We then read about a prophet who condemns Ahab. This first prophet goes to a second prophet and says, “Punch me in the face!” the second prophet says, “No way!” Then the first prophet says, “You will be eaten by a lion for your disobedience!” he then goes to a third prophet and says, “Punch me in the face!” And the third prophet is like, “Okay.” The first prophet then waited on the side of the road for Ahab to pass by and pretended he was someone who had been in a battle. And he says, “I captured a prisoner in battle, and I had another man guard him under penalty of death, but he let him escape. What should I do?” And Ahab is like, “That’s your problem. You figure it out.” The prophet then says, “I am God’s prophet! And you have released a man that God determined should die! It will now be your own life for his! And Israel’s for Aram’s!” Then Ahab went home “sullen and angry.” 

Chapter 21 

We then read the story of Naboth’s Vineyard. Ahab wanted Naboth’s vineyard, but Naboth wouldn’t sell. Ahab pouted for a long time until Jezebel helped him come up with a scheme. They hired some thugs to go into a crowd and accuse Naboth of cursing God and the king. The crowd dragged Naboth outside the city and stoned him. Ahab then acquired the dead man’s land.

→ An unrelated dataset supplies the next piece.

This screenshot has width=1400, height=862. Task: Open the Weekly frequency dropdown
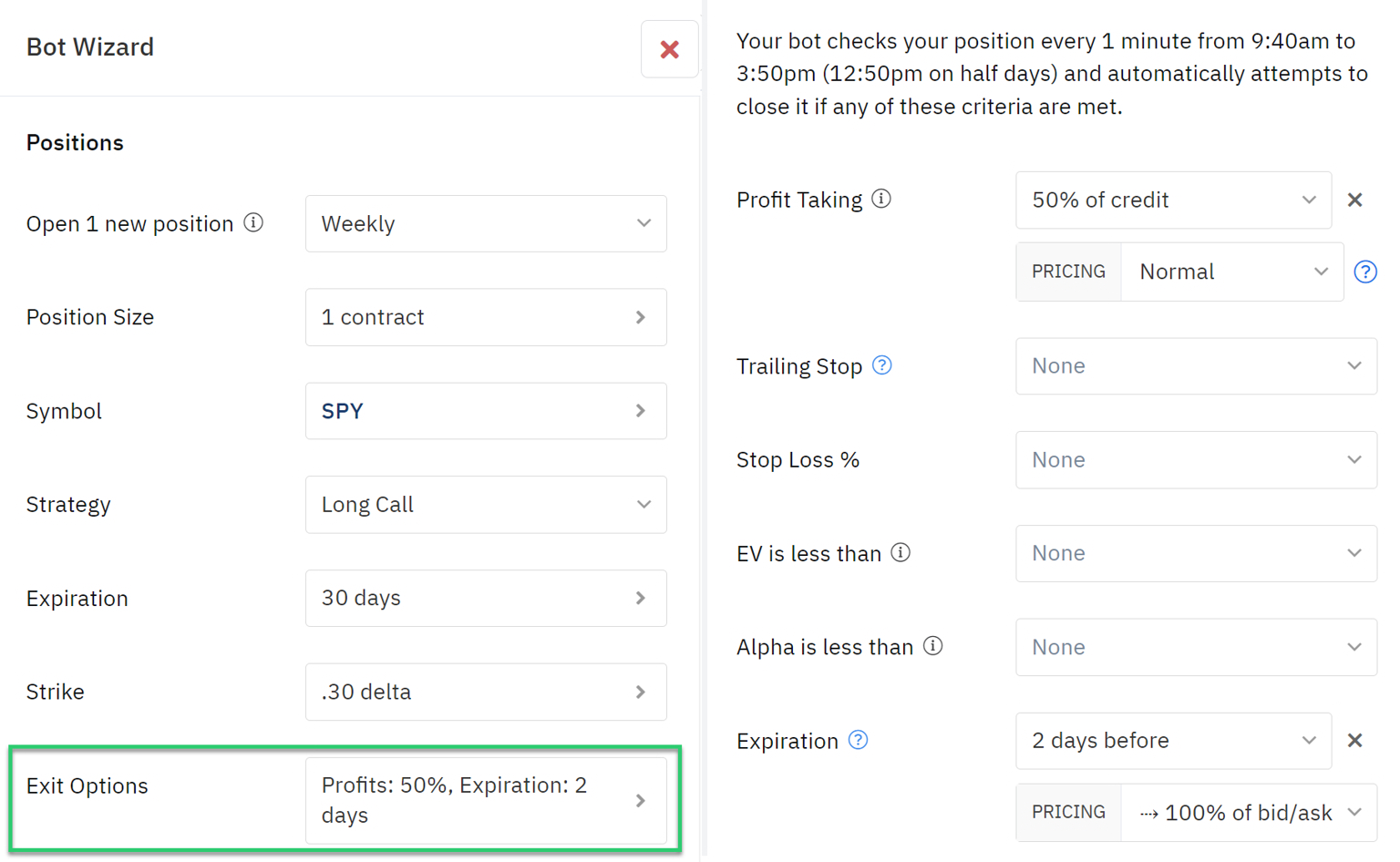[x=486, y=223]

Elijah arrived with a message from God:

“Have you not murdered a man and seized his property?”
“In the place where dogs licked up Naboth’s blood, dogs will lick up your blood—yes, yours!”
“I have found you because you have sold yourself to do evil in the eyes of the Lord.”
“I will cut off from Ahab’s descendants all who piss against the wall in Israel—slave or free.”
“Dogs will devour Jezebel by the wall of Jezreel.”

Ahab changed his attitude after this and mourned and wore sackcloth. God decided to wait until after Ahab’s death to destroy his house. 

Chapter 22 

We then read about an alliance that is made between Ahab of Samaria and Jehoshaphat of Judah. Jehoshaphat reigned over Judah for 25 years. He was a good king…but kind of dummy, too. He forbade worshiping idols, but failed to destroy them… He built ships, but they never set sail… The goal of the alliance with Ahab was to attempt to take back territory of Gilead from the Arameans. Jehoshaphat wants to inquire of the LORD first. Ahab’s prophets back his battle plan, but Jehoshaphat doesn’t buy it.

The character of Micaiah, the prophet of Yahweh, is then introduced. Jehoshaphat wants to hear Micaiah’s word, but Ahab hates him because of his negative messages about him. Pressure is put on Micaiah to agree with Ahab’s prophets, but he refuses to give in. Micaiah is sarcastic, and so Ahab makes him swear an oath of truth.


“Israel is scattered like sheep without a shepherd”
“God sits on His throne plotting Ahab’s death with the angels”
“An angel volunteers to be a ‘lying spirit’ among Ahab’s prophets”

Suddenly, a random prophet slaps Micaiah, demanding more details. Micaiah says, “You’ll get your answers on the day you flee from battle.”

Ahab locks Micaiah in prison to deal with him after the battle

Micaiah's final message:

“If you ever return safely, the Lord has not spoken through me. Mark my words, all you people!”

Ahab and Jehoshaphat fight the Arameans. Ahab disguises himself and uses Jehoshaphat as a decoy. The Arameans chase Jehoshaphat, but soon realize their mistake. Someone shot an arrow at random and it struck Ahab. The battle raged all day long and Ahab bled to death in his chariot. The battle was a disaster and everyone fled back to their hometowns. Ahab’s body was brought back to Samaria and dogs licked the blood off his chariot.

Ahaziah replaced Ahab as king of Israel when Ahab died. He was evil, too.